In comparison, 30 permits were issued in 2015 and 38 in 2014. The valuation of construction projects in those two years were just over $1 million and $5.1 million, respectively.
“It really is in line with our normal numbers,” Johnson said of this year’s summary.
The Seventh-day Adventist Church’s new construction is ongoing this year, with the church planning to begin using its new building west of town sometime in April. The church was also granted a re-zoning request Monday, when it asked the Chadron City Council to consider re-zoning its current church. The church, located in the 600 block of Bordeaux Street, has historically been zoned as an R1 low density residential district. The church requested a designation of R2 urban family residential in order to make selling the property easier.
The church has between 7,000-8,000 square feet, said Chuck Kutchara, the church’s treasurer.

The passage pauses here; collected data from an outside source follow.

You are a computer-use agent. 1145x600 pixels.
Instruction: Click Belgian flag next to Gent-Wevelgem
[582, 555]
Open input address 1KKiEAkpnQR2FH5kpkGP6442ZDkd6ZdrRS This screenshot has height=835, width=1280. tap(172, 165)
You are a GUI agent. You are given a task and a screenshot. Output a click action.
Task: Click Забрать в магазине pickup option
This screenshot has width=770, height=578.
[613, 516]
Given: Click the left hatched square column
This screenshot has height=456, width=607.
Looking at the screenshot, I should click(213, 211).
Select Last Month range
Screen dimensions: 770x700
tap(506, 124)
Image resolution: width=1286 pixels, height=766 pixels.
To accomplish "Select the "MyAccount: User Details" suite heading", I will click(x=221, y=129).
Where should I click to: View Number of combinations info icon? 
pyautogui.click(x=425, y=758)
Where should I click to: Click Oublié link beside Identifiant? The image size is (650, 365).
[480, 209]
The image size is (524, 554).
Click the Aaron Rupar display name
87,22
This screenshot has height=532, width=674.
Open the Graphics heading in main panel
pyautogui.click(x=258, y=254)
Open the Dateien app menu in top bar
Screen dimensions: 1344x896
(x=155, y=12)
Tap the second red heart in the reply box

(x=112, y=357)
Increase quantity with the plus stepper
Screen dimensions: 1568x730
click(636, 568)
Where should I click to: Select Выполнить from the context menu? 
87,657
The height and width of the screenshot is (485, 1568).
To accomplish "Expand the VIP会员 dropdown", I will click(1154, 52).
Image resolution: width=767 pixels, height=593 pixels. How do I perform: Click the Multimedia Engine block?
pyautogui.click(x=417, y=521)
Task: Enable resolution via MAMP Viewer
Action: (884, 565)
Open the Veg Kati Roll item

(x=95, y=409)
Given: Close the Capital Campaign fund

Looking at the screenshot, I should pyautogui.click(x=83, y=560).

That’s large for a single family dwelling, and the new designation will allow for the building to be remodeled as a duplex or office space, he explained.
Johnson said the use of the space as medical or general offices would still require a special use permit, even with the re-zoning, but would open up a few more possibilities for potential buyers. The entire block directly north of the church is already zoned R2.
No members of the public spoke for or against the zoning request, and the council voted to approve it 4-1. Council member Cheryl Welch cast the lone vote against the request, remarking that she would like to have a firmer idea of what the building will be used for under new ownership before approving the request.